- Required actions -
[A] Do these statements agree with the response to the Listverse opium article? Answer yes or no for each and quote the words of the text that decide it.
(i) The writer says the Big Pharma meds they must take are harder to quit than heroin.
(ii) The comment by Chaos appears at the bottom of the comments section.
(iii) The Listverse page was titled "10 Historical Figures Who Were Addicted to Opium."
[B] Can you carry the response to the Listverse opium article forward from its last sentence?

- Document excerpt -
10 Idiots who helped spread drug war propaganda on Listverse
in response to the listverse article entitled 10 historical figures who were dependent on opium
t's hard to be a good writer when fighting America's insane drug war because it's just so irritating and dispiriting to do the research. I guess I'm thin-skinned, but I get truly pissed when I see how much wrong-headed thinking there is on this subject, probably because I know that it's this kind of anti-philosophical thinking that has resulted in laws that keep me from accessing plant medicines that should be mine as a birthright under natural law.
Thanks to drug law, I not only go without those medicinal godsends but I'm shunted off onto highly addictive Big Pharma meds that I'm forced to take for life -- drugs with which no one in America seems to have a problem even though they're harder to quit than heroin.
One website that really rattled my cage this morning featured a Listverse page entitled "10 Historical Figures Who Were Dependent on Opium."
The title itself betrays the hypocritical drug warrior habit of denouncing supposed "dependence" to natural plant medicines while remaining silent about full-blown addiction to Big Pharma meds. In the minds of the modern American, it is almost a moral duty for a depressed or anxious person to "take their meds." Why then do we consider it a moral fault when historical figures "took their meds" in order to achieve self-actualization in the world? (Probably because America wants to medicalize human behavior, and so the doctors get upset when the use of such meds leaves the medical establishment out of the loop, financially speaking.)
Of course, the truly irritating part of the page is the comments section. Since DISQUS's algorithms are all about "getting eyeballs," they place the most idiotic comments at the very top of the comments page. Check out the following gem from a certain Chaos, an anonymous member of the Cult of the American Drug War. It currently appears at the very top of the comments section for the Listverse page about opium users, ahead of 75 other entries.

- Record set -
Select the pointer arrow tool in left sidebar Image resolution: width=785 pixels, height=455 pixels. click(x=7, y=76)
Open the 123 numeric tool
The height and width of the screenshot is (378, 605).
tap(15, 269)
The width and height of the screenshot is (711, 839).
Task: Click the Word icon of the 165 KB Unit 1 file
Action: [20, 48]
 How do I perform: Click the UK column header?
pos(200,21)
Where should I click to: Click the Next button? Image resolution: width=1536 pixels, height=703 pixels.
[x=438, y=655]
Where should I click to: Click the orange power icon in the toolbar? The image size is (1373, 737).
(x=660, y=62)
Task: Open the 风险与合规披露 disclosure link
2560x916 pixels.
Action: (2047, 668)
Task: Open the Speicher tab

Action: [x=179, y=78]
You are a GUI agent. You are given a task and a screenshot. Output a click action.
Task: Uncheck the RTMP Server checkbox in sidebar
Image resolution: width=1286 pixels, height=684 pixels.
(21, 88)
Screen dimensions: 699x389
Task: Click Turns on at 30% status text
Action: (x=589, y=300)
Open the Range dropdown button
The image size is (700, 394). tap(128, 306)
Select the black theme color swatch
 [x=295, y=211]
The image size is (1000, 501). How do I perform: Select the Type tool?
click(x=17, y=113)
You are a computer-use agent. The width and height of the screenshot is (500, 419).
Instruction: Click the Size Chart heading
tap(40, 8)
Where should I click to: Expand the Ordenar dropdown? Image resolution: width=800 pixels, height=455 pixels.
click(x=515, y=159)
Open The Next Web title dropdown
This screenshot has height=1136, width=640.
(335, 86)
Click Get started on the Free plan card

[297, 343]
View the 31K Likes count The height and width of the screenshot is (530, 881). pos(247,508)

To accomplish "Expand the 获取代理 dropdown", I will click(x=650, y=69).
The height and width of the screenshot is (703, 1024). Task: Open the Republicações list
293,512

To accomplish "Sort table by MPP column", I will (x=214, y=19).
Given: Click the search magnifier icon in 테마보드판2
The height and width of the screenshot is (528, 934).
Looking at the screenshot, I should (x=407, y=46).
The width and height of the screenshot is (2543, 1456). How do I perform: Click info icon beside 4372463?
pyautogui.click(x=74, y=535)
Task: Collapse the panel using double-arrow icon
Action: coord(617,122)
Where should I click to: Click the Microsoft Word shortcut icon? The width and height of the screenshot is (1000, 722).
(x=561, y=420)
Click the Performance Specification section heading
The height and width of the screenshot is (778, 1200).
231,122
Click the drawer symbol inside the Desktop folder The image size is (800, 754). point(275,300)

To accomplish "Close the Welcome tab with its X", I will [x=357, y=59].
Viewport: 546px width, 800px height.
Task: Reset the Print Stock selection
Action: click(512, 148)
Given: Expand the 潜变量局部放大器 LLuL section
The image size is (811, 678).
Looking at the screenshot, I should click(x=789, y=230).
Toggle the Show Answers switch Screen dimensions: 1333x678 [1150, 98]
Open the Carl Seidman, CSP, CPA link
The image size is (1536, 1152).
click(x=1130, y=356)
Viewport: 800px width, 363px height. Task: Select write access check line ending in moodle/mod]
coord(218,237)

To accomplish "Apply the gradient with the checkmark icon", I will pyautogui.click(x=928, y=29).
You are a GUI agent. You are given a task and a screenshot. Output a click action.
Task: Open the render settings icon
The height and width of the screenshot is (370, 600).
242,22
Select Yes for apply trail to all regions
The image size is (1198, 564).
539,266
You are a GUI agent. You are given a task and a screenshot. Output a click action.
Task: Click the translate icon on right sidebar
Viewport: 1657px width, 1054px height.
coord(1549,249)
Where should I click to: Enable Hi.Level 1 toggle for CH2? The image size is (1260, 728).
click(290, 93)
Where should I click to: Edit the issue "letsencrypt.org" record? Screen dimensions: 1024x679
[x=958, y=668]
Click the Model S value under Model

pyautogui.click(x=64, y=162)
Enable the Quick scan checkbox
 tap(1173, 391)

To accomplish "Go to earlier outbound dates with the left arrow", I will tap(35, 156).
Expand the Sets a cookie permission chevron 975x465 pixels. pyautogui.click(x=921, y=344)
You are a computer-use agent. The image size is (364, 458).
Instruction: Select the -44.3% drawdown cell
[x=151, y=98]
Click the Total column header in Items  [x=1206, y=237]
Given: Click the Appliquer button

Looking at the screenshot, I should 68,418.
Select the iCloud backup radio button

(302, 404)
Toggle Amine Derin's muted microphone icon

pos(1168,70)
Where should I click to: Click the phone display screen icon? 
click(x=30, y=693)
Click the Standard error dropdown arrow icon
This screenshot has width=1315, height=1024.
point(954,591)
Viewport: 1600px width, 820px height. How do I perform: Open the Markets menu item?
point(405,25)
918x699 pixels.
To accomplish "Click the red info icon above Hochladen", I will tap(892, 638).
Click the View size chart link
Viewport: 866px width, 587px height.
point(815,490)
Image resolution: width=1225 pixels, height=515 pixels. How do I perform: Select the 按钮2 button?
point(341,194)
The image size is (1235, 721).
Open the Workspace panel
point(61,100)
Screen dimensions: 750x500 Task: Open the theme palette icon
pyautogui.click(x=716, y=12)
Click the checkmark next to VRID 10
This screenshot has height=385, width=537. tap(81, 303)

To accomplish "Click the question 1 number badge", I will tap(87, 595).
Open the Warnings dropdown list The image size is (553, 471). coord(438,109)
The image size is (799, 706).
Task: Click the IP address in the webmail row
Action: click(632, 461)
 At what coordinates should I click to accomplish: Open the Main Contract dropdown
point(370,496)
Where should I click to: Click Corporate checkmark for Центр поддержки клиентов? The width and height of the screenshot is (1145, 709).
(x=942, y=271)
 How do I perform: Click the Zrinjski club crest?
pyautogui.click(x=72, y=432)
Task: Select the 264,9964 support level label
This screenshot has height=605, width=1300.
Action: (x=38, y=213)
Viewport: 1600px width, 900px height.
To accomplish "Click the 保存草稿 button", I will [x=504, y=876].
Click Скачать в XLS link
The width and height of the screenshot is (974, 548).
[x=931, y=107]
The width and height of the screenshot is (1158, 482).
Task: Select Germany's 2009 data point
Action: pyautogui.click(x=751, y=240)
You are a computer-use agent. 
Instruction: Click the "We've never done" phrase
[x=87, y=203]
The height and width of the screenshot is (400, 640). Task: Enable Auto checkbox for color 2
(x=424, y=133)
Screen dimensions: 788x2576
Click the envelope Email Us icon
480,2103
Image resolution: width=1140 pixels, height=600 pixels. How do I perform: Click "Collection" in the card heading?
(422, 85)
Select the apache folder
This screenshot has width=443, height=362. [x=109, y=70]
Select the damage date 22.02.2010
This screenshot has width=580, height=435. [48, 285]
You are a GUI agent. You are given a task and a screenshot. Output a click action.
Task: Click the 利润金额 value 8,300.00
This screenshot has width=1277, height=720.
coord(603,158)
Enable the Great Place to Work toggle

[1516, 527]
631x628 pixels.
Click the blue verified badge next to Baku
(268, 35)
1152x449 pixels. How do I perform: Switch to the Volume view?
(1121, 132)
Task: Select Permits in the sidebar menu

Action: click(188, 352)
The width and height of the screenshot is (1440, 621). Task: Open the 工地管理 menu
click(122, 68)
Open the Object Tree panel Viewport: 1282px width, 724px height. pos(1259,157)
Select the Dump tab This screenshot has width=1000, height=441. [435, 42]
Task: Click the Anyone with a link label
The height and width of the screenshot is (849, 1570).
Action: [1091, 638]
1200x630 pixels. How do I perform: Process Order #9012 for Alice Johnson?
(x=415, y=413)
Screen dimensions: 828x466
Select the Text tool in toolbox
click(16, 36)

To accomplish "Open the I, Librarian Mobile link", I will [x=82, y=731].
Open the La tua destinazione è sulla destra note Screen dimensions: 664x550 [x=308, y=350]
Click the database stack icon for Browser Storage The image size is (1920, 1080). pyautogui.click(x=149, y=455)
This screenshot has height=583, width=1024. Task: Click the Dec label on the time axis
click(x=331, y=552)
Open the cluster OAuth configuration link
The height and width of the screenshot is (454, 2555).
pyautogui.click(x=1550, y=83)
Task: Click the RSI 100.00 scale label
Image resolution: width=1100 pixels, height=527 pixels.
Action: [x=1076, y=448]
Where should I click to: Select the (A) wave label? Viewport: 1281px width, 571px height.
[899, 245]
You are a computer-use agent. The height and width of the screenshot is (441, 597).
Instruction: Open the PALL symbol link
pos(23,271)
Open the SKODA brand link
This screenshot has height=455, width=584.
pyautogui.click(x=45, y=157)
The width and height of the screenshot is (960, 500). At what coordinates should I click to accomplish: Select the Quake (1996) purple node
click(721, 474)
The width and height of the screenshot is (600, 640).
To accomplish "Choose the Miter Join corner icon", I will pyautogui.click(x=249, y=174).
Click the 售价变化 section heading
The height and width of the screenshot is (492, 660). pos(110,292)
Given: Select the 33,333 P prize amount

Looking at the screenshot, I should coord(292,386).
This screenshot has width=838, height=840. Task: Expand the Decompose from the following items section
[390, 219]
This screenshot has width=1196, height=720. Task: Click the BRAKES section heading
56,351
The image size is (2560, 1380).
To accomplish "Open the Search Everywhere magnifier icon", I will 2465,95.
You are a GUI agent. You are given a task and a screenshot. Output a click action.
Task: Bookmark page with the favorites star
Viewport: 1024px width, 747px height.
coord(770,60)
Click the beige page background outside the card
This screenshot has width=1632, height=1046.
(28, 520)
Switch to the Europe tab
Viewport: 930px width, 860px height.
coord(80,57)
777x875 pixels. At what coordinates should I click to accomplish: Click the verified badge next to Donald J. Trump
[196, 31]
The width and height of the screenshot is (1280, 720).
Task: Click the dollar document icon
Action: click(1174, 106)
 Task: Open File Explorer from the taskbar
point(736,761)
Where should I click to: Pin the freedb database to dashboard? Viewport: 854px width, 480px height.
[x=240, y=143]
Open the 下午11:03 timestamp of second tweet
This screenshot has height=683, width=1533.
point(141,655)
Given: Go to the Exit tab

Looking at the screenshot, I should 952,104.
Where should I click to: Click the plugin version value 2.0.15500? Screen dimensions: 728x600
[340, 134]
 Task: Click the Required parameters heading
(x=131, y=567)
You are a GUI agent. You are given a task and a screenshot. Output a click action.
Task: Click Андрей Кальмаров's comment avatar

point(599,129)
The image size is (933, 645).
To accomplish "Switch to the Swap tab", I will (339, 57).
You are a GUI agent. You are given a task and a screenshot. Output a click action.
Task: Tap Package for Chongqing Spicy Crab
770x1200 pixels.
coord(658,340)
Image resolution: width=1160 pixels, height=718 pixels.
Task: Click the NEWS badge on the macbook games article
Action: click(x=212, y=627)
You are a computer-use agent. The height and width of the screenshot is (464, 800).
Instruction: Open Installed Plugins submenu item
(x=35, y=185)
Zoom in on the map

- Written answers -
[A]
(i) Yes: "drugs with which no one in America seems to have a problem even though they're harder to quit than heroin."
(ii) No: "It currently appears at the very top of the comments section for the Listverse page about opium users, ahead of 75 other entries."
(iii) No: "featured a Listverse page entitled "10 Historical Figures Who Were Dependent on Opium.""

[B]
I think that taking, drinking, eating, smoking or injecting drugs is like someone blowing his brains off in an extreme slow-motion sequence.
(Personally, I think that reading drug war propaganda of this kind is like blowing one's brains off in an extreme slow-motion sequence.)
Meanwhile I tried to approach the matter rationally, and where do my comments appear? At the bottom of the page, separated by at least 30 inane comments from Chaos's musings, the interval between us being filled with such enlightening observations as: "quit bogarting the joint" and "the bust of Aurelius is obviously stone(d)" ha ha.
The good thing is, such chop logic motivates me to write comments like the following, when my depression might otherwise prevent me from doing so -- that depression that logic-challenged drug warriors will not let me treat effectively thanks to their ungrateful demonization of mother nature's plant medicines.
The drug war has fried American brains by convincing them that they can't even say the word 'opium' without raising eyebrows. Do you know how many TV shows and movies portray opium and cocaine use in a positive light? Zero. It's drug war censorship at work.
There's nothing moral or scientific about renouncing our right to medical godsends of mother nature. But the drug warrior spouts lies that make us think otherwise. The "frying pan" ad by the Partnership for a Drug Free America is the biggest lie in advertising history. Drugs like cocaine focus the brain -- as Sigmund Freud knew. Opium conduces to creativity -- as Benjamin Franklin knew. Psychedelics inspired Francis Crick to visualize the DNA helix.
But we've been taught in the west to think of Mother Nature as a drug kingpin rather than as a dispenser of godsend medicines. The drug war is Christian Science, telling us that we must not treat our conscious mind with "drugs".
Until 1914, we judged people on their actual behavior. Now we judge them on what they have in their digestive systems. It's all a sick and superstitious way of looking at the world. And it's hypocritical. If any drugs "fry" the brain, it's modern antidepressants, to which 1 in 4 American women are addicted. Many SSRIs and SNRIs are harder to quit than heroin. (source: Julie Holland).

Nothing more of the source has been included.